Short problem. Rewrite the lines from the line with "You are a GUI" to the line with "[x=69, y=171]" in full, requests included. Rescale each coordinate in the answers by 0.65 and round it to a whole number, rounding halves up.

Entries supplied.
────────────────

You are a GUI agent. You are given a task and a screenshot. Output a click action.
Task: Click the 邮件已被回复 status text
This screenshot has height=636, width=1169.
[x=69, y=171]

────────────────

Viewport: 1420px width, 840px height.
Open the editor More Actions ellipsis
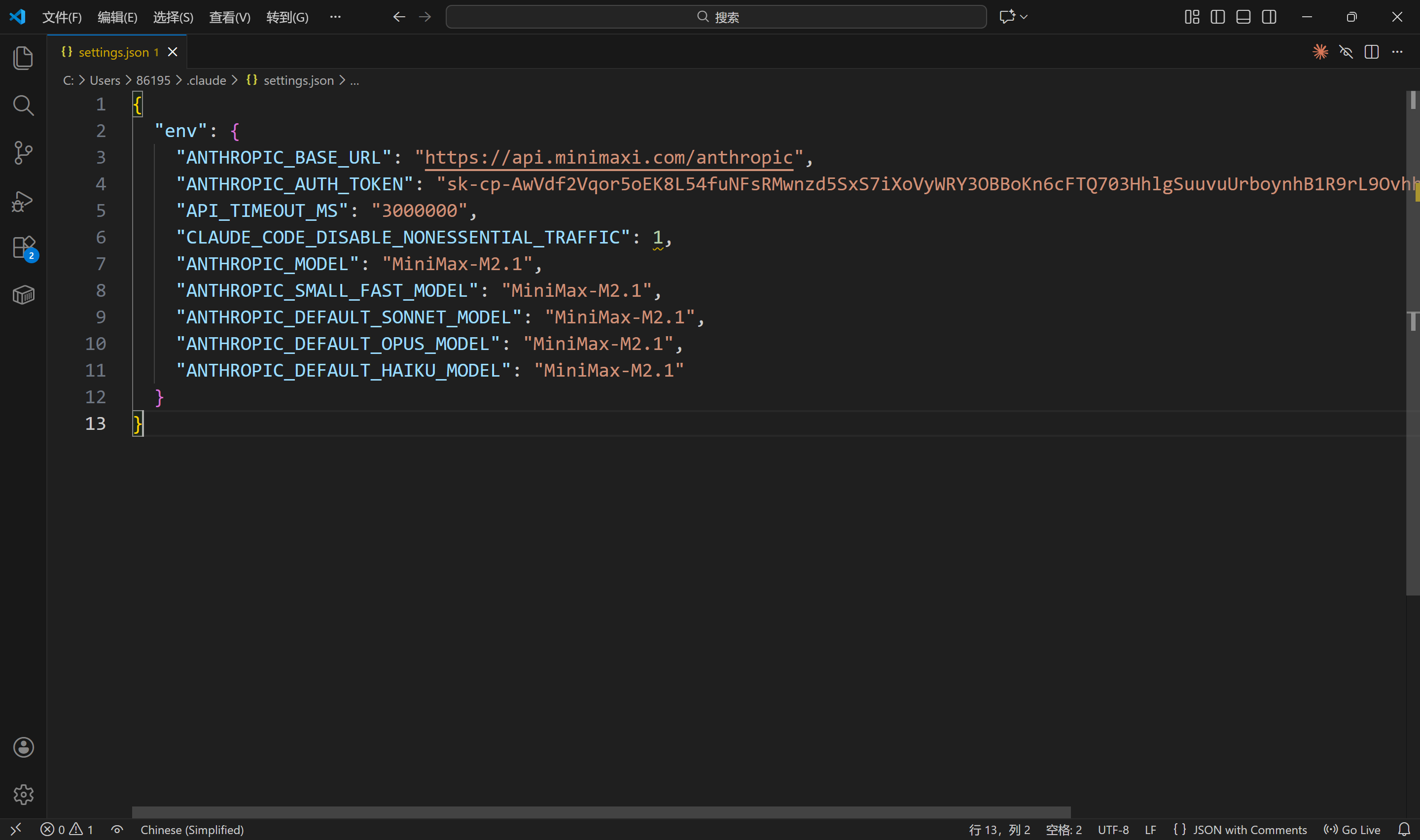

────────────────

Task response.
You are a GUI agent. You are given a task and a screenshot. Output a click action.
Task: Click the 邮件已被回复 status text
This screenshot has height=636, width=1169.
[x=45, y=111]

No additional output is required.